L’impunité n’étant pas une option, dès lors, comment rendre la justice ?

La responsabilité, en droit, de l’État russe fait actuellement l’objet d’un procès devant la Cour internationale de justice. Celle-ci a d’ailleurs décidé de mesures provisoires, dès le 16 mars 2022, en ordonnant à la Fédération de Russie de suspendre immédiatement les opérations militaires.

La responsabilité personnelle des principaux responsables russes doit être tout autant recherchée. Mais ils ne seront pas les seuls à être jugés, les tyrans devant s’appuyer sur de nombreux exécutants pour opérer ces crimes de masse. Au Rwanda, ce sont des « hommes ordinaires » qui ont eu à cœur de bien faire le « travail » qui leur était prescrit, c’est-à-dire de tuer les Tutsis, leurs voisins, leurs amis. 

Face aux atrocités commises en Ukraine, une seule juridiction ne suffira pas à remplir cette immense tâche. Pour y parvenir, il faudra différencier entre les exécutants et les « big fishs », ceux-là mêmes qui ont ordonné et planifié la commission des crimes. 

Pour apprécier la responsabilité pénale des premiers, il faudra se reposer sur un système global de justice pénale internationale et d’abord, sur les juridictions ukrainiennes et celles des différents pays dont les ressortissants nationaux peuvent être victimes ou auteurs de crimes commis en Ukraine.

Pour les seconds, la CPI, compétente pour juger les crimes de guerre, les crimes contre l’humanité et le génocide, a entamé des enquêtes. Si elle dispose de preuves suffisantes, elle pourra émettre des mandats d’arrêt contre des dirigeants russes, militaires et civils, en essayant de remonter jusqu’à Vladimir Poutine et le premier cercle du pouvoir. En rendant publiques ces poursuites contre des criminels, « la justice de La Haye » pourrait néanmoins faire œuvre utile et décourager, voire dissuader, dès aujourd’hui, des échelons de l’appareil répressif russe de servir un régime criminel.

Demeure le crime d’agression, autrement dénommé à Nuremberg « crime contre la paix », c’est à dire l’emploi de la force armée par un État contre la souveraineté, l’intégrité territoriale ou l’indépendance politique d’un autre État. Pour l’ONU, l’agression est la forme la plus grave et la plus dangereuse de l’emploi illicite de la force car elle contient potentiellement le ferment de la catastrophe globale avec l’emploi d’armes de destruction massive. Pourtant, ce crime ne pourra pas être jugé par la CPI.

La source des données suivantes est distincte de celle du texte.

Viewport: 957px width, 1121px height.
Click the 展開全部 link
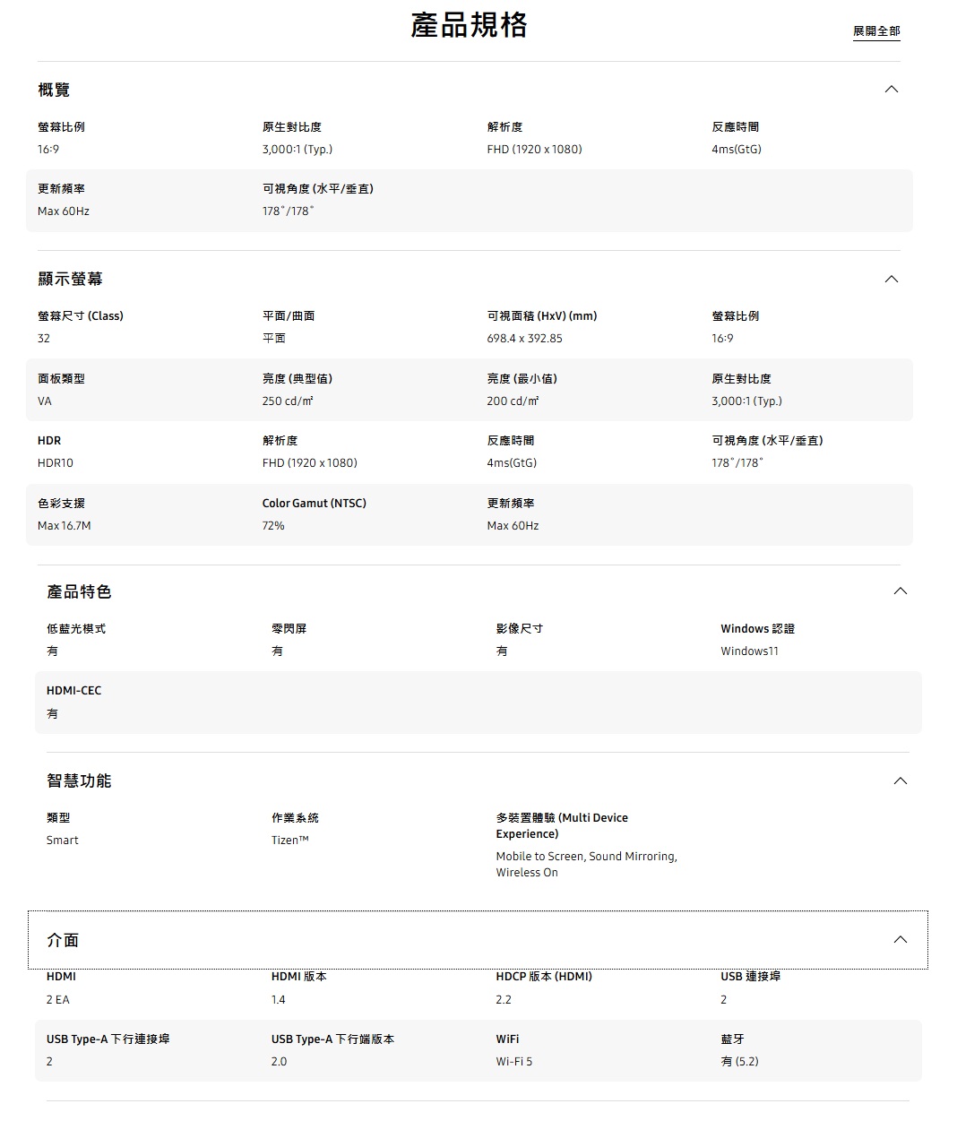(x=875, y=31)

C’est ainsi que le président Zelensky souhaite la création d’un tribunal spécial pour juger les responsables de ce crime. L’idée chemine. La présidente de la Commission européenne a ainsi déclaré le 30 novembre : « La Russie doit payer pour ces crimes horribles, c’est pourquoi, tout en continuant de soutenir la Cour pénale internationale, nous proposons de créer un tribunal spécial (…) ». De son côté, la France a réitéré son souhait d’approfondir le travail conjoint avec l’Ukraine en matière de lutte contre l’impunité.

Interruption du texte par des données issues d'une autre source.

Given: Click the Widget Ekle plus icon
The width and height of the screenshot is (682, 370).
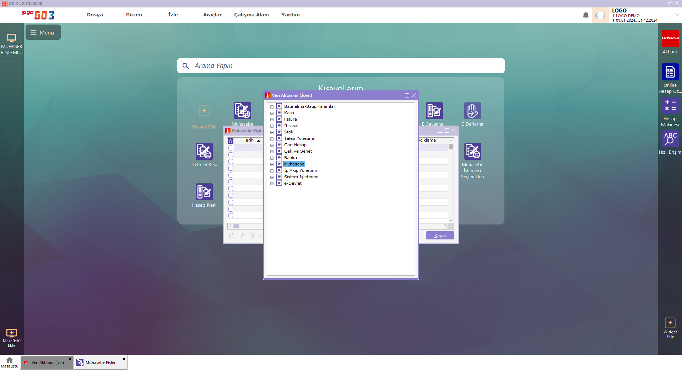Looking at the screenshot, I should click(x=670, y=323).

Si ce principe s’impose, il faudra alors, soit élaborer un traité signé entre États volontaires soit, et c’est sans doute l’option la plus opérationnelle, s’appuyer sur une organisation internationale déjà existante. 

L’option de l’ONU semble a priori exclue, la Fédération de Russie pouvant user de son droit de veto au Conseil de sécurité. Par ailleurs, l’Assemblée générale, qui a pourtant déjà coalisé une majorité d’États contre la Russie, pourrait également être réticente à l’idée de voir l’ONU créer une telle juridiction, estimant qu’il s’agit d’un conflit entre Européens.

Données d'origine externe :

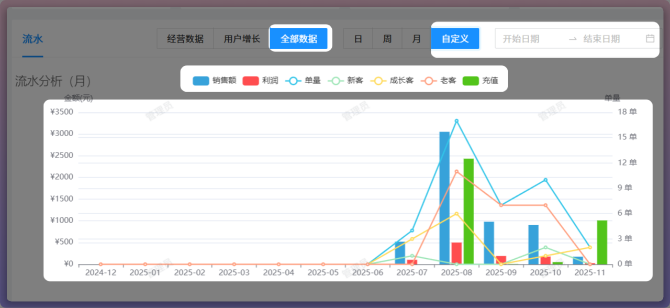Viewport: 670px width, 308px height.
Task: Select 周 time granularity
Action: tap(387, 39)
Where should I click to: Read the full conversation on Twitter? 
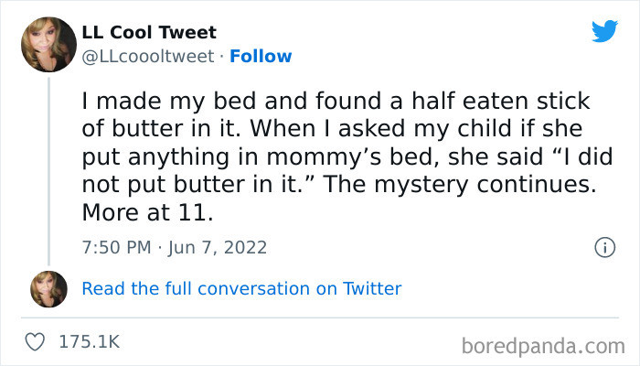coord(241,289)
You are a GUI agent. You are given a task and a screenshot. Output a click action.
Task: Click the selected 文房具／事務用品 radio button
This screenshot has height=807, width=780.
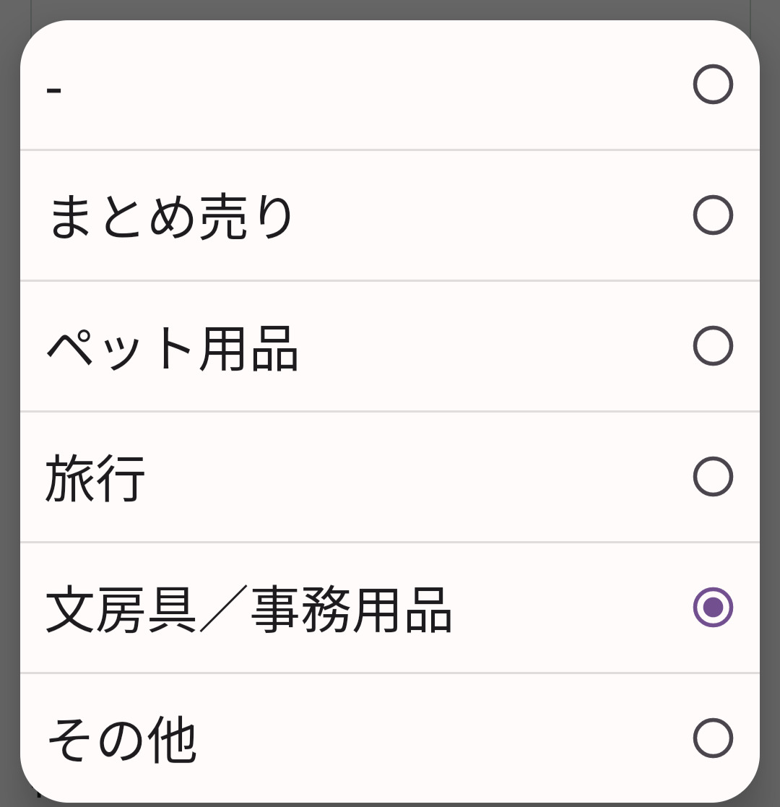713,608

La responsabilité de la création d’une telle juridiction devrait donc appartenir à l’Europe, particulièrement au Conseil de l’Europe, fort de ses 46 États membres, dont le préambule souligne l’attachement à « la consolidation de la paix fondée sur la justice (…) [qui] est d’un intérêt vital pour la préservation de la société humaine et de la civilisation ». En son sein, il dispose déjà d’une juridiction, la Cour européenne des droits de l’homme (CEDH). En instituant à ses côtés une Cour qui jugerait les possibles auteurs du crime d’agression, le Conseil de l’Europe enverrait un message très clair à l’ensemble des États européens.

Pour renforcer son efficacité, une telle juridiction devra instaurer des procédures adaptées à ce type de crimes, comme une juridiction d’instruction ou une procédure par coutumace.

Quel que soit l’instrument retenu, il sera nécessaire de faire passer la justice car l’ampleur des crimes de masse commis en Ukraine touchent les fondements mêmes de notre humanité commune. Juger ces crimes, c’est nous donner la chance de recréer les conditions d’une réconciliation et donc d’un destin commun. Pourquoi hésiter ?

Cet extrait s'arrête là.